#### Recorded data:

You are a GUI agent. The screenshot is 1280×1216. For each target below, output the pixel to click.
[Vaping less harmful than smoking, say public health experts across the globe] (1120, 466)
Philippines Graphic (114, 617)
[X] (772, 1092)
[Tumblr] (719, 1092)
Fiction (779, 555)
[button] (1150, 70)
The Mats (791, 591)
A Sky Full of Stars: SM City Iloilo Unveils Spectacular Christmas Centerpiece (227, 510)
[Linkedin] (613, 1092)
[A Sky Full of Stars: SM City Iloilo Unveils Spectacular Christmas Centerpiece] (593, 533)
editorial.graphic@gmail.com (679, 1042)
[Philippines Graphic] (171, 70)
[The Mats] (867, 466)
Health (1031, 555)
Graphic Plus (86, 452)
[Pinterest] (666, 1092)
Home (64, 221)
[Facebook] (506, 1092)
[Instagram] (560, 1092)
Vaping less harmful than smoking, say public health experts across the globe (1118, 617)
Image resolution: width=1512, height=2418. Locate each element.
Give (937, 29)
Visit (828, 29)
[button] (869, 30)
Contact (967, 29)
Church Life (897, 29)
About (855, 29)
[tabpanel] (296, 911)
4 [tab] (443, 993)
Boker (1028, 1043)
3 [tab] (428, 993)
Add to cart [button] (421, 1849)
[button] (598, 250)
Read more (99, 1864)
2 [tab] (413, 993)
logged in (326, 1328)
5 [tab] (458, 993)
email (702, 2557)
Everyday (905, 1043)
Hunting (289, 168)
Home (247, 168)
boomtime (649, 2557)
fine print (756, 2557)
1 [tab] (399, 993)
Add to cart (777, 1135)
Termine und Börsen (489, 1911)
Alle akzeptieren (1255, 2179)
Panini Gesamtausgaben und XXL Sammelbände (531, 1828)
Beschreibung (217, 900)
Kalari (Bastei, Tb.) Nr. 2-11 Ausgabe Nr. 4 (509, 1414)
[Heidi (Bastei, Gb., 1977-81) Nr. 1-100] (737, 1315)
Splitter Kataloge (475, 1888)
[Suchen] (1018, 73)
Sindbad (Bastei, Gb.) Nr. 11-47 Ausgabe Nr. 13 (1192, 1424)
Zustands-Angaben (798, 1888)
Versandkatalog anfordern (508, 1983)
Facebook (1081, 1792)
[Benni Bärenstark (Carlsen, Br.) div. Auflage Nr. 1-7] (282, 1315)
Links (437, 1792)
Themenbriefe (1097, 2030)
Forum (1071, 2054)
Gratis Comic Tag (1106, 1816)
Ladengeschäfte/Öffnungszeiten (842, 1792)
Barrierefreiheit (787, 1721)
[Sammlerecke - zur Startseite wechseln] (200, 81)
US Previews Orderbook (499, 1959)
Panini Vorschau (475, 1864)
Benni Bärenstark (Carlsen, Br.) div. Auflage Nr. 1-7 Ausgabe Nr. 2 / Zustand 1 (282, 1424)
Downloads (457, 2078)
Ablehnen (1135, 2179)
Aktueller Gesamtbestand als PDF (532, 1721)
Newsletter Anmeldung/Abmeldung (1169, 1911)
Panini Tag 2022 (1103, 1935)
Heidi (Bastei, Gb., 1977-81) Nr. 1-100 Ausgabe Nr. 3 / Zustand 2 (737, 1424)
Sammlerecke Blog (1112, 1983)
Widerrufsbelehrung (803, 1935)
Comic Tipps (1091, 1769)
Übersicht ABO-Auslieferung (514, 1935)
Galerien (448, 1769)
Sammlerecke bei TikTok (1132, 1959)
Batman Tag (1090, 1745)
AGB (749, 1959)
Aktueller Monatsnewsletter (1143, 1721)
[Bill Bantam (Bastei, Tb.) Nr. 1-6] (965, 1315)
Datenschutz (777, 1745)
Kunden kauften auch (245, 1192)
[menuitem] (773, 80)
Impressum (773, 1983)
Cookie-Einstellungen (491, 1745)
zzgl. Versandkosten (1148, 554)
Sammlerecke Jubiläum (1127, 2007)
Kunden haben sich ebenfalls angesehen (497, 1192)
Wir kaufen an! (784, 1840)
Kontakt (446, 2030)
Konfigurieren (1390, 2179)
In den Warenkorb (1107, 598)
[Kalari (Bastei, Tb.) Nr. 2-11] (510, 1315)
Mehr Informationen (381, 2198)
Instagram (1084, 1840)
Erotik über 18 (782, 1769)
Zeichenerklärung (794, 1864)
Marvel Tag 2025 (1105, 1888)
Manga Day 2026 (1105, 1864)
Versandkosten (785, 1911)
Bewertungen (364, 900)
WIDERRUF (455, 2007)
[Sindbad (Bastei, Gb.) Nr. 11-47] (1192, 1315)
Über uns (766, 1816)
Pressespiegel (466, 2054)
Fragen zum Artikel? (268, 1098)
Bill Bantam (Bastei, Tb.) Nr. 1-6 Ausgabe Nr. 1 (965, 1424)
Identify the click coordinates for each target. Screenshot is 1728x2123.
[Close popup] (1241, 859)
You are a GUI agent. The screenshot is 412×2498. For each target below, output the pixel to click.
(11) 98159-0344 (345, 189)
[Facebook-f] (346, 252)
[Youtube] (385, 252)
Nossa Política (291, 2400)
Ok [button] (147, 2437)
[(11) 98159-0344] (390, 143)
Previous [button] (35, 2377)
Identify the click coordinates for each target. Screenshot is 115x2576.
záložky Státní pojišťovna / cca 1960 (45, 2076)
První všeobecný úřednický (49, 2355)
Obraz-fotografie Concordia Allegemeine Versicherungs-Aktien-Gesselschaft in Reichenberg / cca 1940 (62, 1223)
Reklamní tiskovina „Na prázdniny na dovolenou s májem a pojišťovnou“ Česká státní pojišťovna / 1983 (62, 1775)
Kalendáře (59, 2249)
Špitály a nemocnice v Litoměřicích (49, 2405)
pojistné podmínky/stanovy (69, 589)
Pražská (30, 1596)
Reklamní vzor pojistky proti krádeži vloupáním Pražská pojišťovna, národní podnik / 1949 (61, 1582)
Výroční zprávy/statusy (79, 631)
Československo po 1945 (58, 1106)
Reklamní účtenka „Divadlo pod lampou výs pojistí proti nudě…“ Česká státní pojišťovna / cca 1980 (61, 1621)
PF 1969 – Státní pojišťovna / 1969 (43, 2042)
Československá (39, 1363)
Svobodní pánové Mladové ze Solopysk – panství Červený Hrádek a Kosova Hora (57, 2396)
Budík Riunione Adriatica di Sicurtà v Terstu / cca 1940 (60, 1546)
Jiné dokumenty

#### Your objective:
Please make an exact copy of the lines above from the line with "Home (247, 168)" through the line with "[Heidi (Bastei, Gb., 1977-81)", both ends included.

#### Reply:
Home (247, 168)
boomtime (649, 2557)
fine print (756, 2557)
1 [tab] (399, 993)
Add to cart (777, 1135)
Termine und Börsen (489, 1911)
Alle akzeptieren (1255, 2179)
Panini Gesamtausgaben und XXL Sammelbände (531, 1828)
Beschreibung (217, 900)
Kalari (Bastei, Tb.) Nr. 2-11 Ausgabe Nr. 4 (509, 1414)
[Heidi (Bastei, Gb., 1977-81) Nr. 1-100] (737, 1315)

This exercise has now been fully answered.